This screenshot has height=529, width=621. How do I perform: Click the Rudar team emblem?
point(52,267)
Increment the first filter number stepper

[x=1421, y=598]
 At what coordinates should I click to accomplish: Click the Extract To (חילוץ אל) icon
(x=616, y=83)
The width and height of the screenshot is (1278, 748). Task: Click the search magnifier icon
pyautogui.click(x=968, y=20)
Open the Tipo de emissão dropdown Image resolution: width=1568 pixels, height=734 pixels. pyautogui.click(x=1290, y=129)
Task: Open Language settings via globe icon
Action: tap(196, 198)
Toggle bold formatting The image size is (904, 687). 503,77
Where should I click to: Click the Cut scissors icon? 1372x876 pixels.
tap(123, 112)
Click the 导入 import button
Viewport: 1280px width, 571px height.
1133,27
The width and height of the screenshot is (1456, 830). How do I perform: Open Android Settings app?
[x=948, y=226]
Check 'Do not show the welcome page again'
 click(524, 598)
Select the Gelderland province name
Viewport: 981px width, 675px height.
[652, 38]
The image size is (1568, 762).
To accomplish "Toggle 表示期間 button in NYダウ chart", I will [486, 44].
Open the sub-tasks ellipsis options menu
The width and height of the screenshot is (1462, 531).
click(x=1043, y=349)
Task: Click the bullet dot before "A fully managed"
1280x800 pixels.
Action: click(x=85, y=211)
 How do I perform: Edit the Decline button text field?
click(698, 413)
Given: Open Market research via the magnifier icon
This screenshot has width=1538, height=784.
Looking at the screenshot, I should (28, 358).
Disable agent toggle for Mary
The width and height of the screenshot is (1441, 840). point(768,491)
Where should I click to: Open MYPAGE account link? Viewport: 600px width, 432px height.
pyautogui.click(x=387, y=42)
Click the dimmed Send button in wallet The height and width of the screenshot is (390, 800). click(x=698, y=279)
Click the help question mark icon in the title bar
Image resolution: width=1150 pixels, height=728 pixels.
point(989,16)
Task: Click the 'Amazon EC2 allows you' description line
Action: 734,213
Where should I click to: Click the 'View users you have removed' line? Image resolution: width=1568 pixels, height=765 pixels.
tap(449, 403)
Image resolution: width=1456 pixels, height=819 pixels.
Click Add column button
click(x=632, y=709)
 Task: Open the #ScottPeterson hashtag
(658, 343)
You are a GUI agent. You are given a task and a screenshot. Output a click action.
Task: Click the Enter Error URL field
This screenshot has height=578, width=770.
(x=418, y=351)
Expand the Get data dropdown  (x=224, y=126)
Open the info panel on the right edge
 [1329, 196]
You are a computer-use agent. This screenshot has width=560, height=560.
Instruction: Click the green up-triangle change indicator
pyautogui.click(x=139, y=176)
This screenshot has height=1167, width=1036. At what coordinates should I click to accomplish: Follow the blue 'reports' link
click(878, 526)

────────────────

## Brief
Begin at the line that contains "The width and height of the screenshot is (1456, 830)." and stop after the line that contains "click(x=1043, y=349)". Recast that span of the data as a JSON list of strings with one string per line, leaving out any blank lines.

## Expected answer
[
  "The width and height of the screenshot is (1456, 830). How do I perform: Open Android Settings app?",
  "[x=948, y=226]",
  "Check 'Do not show the welcome page again'",
  " click(524, 598)",
  "Select the Gelderland province name",
  "Viewport: 981px width, 675px height.",
  "[652, 38]",
  "The image size is (1568, 762).",
  "To accomplish \"Toggle 表示期間 button in NYダウ chart\", I will [486, 44].",
  "Open the sub-tasks ellipsis options menu",
  "The width and height of the screenshot is (1462, 531).",
  "click(x=1043, y=349)"
]